Neighboring campus sent email warning about demonstration

WSU+students+speak+to+anti-abortion+demonstrators+Sept.+16+in+front+of+Bryan+Hall.++%0AThe+demonstrators+sent+a+letter+to+WSU+stating+they+would+sue+the+university+if+needed.

CAROLYNN CLAREY | DAILY EVERGREEN FILE

WSU students speak to anti-abortion demonstrators Sept. 16 in front of Bryan Hall. The demonstrators sent a letter to WSU stating they would sue the university if needed.

ANGELICA RELENTE, Evergreen reporter

Many students have expressed frustration that they were never warned about a graphic anti-abortion demonstration that appeared on Sept. 16, despite the fact that administration and ASWSU knew it would happen two weeks in advance.

ASWSU President Quinton Berkompas said a letter from the demonstration group, The Center for Bio-Ethical Reform, outlined that it would sue the university if it restricted the group’s First Amendment rights.

Phil Weiler, WSU vice president for marketing and communications, said WSU must protect free speech rights regardless of the content.

The university follows the Washington Administrative Code Chapter 504-33, which outlines the rules groups must follow before exercising free speech activities on campus.

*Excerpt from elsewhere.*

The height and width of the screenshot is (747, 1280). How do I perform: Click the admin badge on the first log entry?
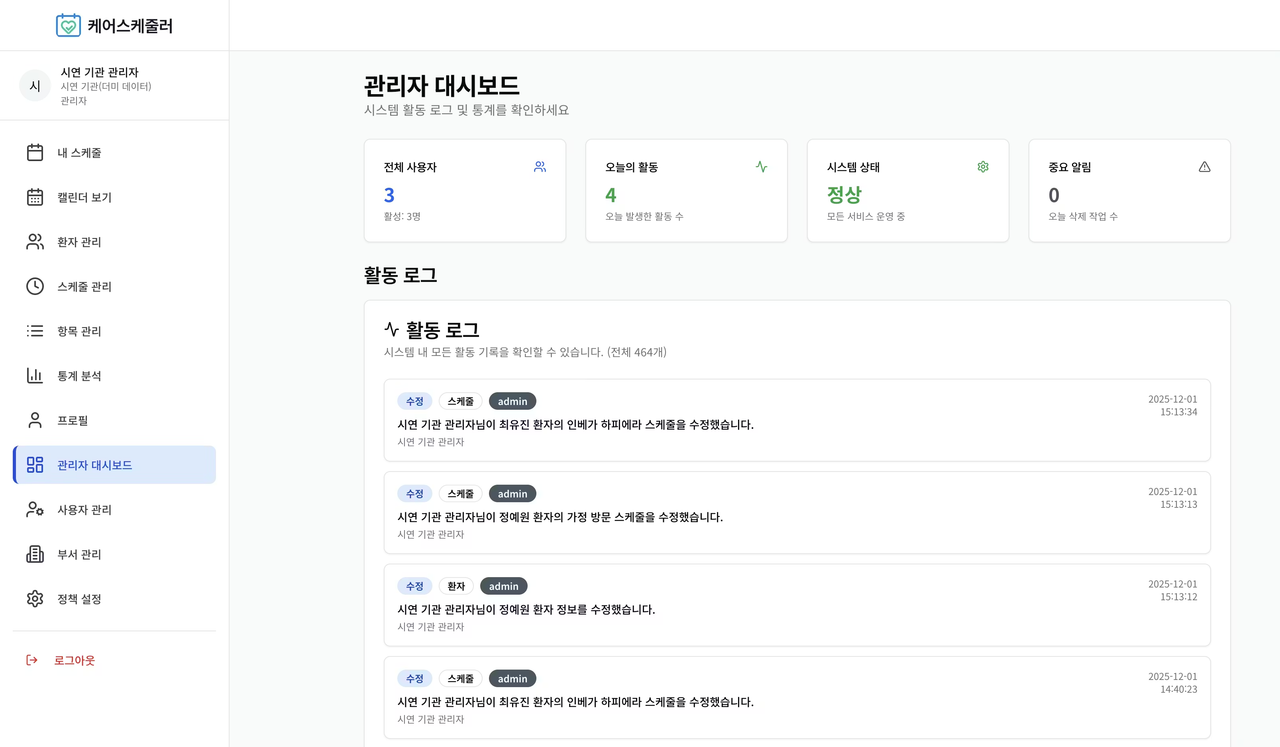tap(512, 400)
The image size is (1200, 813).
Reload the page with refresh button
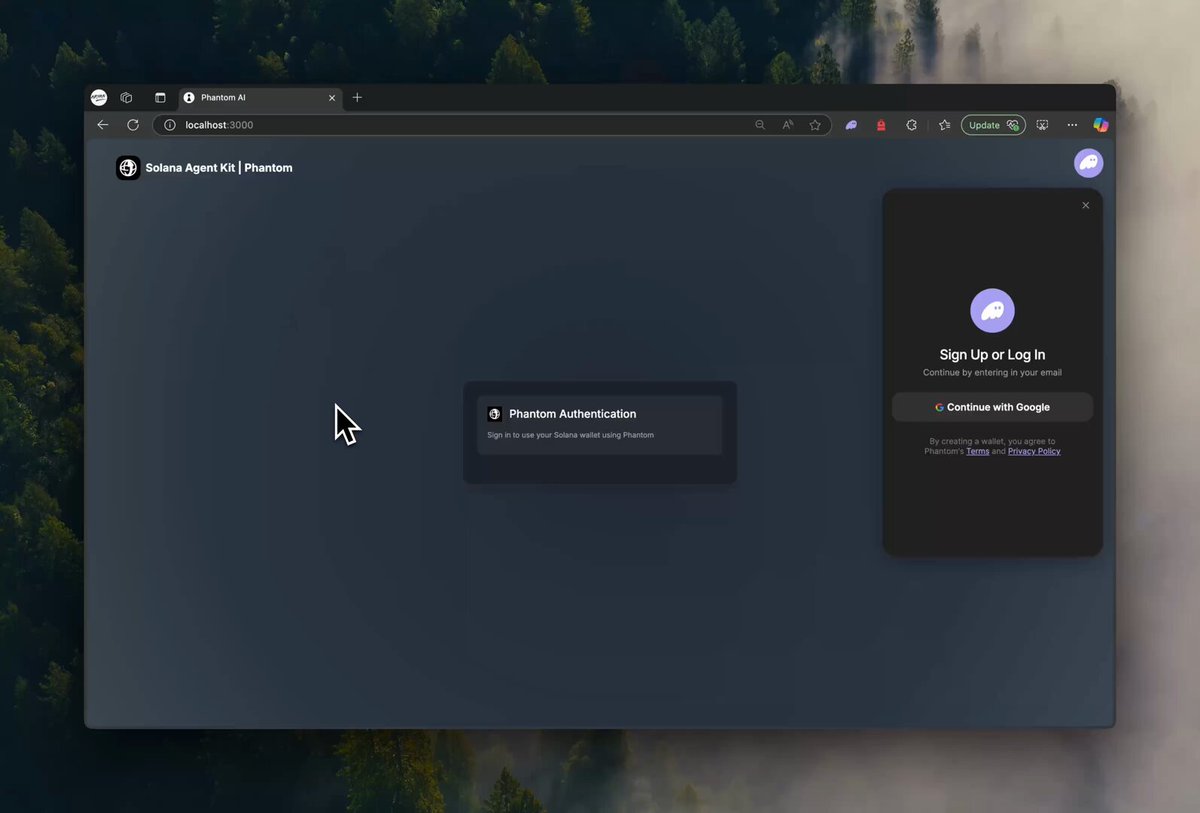click(133, 125)
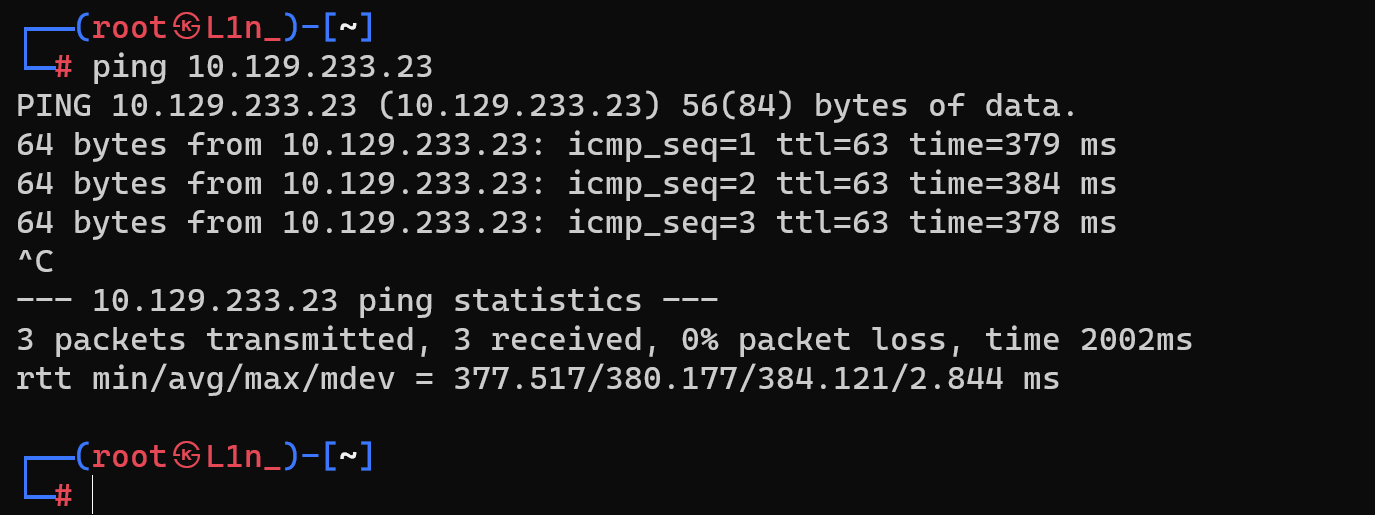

Weiler said there was a “struggle” in terms of sending a campus-wide email because some people might perceive it as the university trying to limit the group’s ability to communicate with the public.

Prior to the event, the university placed signs around the demonstration to indicate that there would be a free speech event nearby, he said, which is different than sending an email to avoid the area.

“There are those individuals in society that take advantage of free speech rights to make people feel uncomfortable,” Weiler said. “That’s terrible, but it’s not illegal.”

Aside from enforcing the First Amendment, WSU also has to ensure that free speech activities will not disrupt the learning and research environment on campus, according to the website.

Grace Lim, Asian Pacific American Student Coalition vice chair, said there were images that referred to historical events, such as the Holocaust and lynchings, which impacted more than just one population of students.

“It was a whole mental ball, like a hit that most students were not prepared about,” Lim said.

Students should have received a campus-wide email to notify them about the demonstration, she said, especially because the group has a history of doing displays like this on other colleges.

Jodi Walker, University of Idaho director of communications, said they sent a campus-wide email to UI students, faculty and staff a day before the same demonstration occurred on their campus.

Walker said it was not the first time they notified the entire campus about an event like this, and that the intent was not to make people lean on one side or the other.

“We want to be able to provide that space, but we also wanted people to be aware,” she said.

UI reached out to other universities who had the same anti-abortion group on campus, Walker said. UI asked them what they wish they had done to serve their campus better. The university heard repeatedly that it would have been less disruptive if they notified the community prior to the demonstration.

Berkompas said they chose not to send a campus-wide email to avoid adding fuel to the fire.

“This wasn’t about First Amendment rights versus protecting students,” he said. “Those First Amendment rights are always going to stand still whether we want them to or not.”

A week after the demonstration, Berkompas said ASWSU hosted a “Week of Kindness” to retake the area where the demonstration took place and reestablish the culture WSU had before.

“The amount of mental and emotional impact that that display had cannot be resolved or addressed enough through a Band-Aid called ‘Week of Kindness,’” Lim said. “It’s not going to reverse time or change students, what they already had to go through during those two full days.”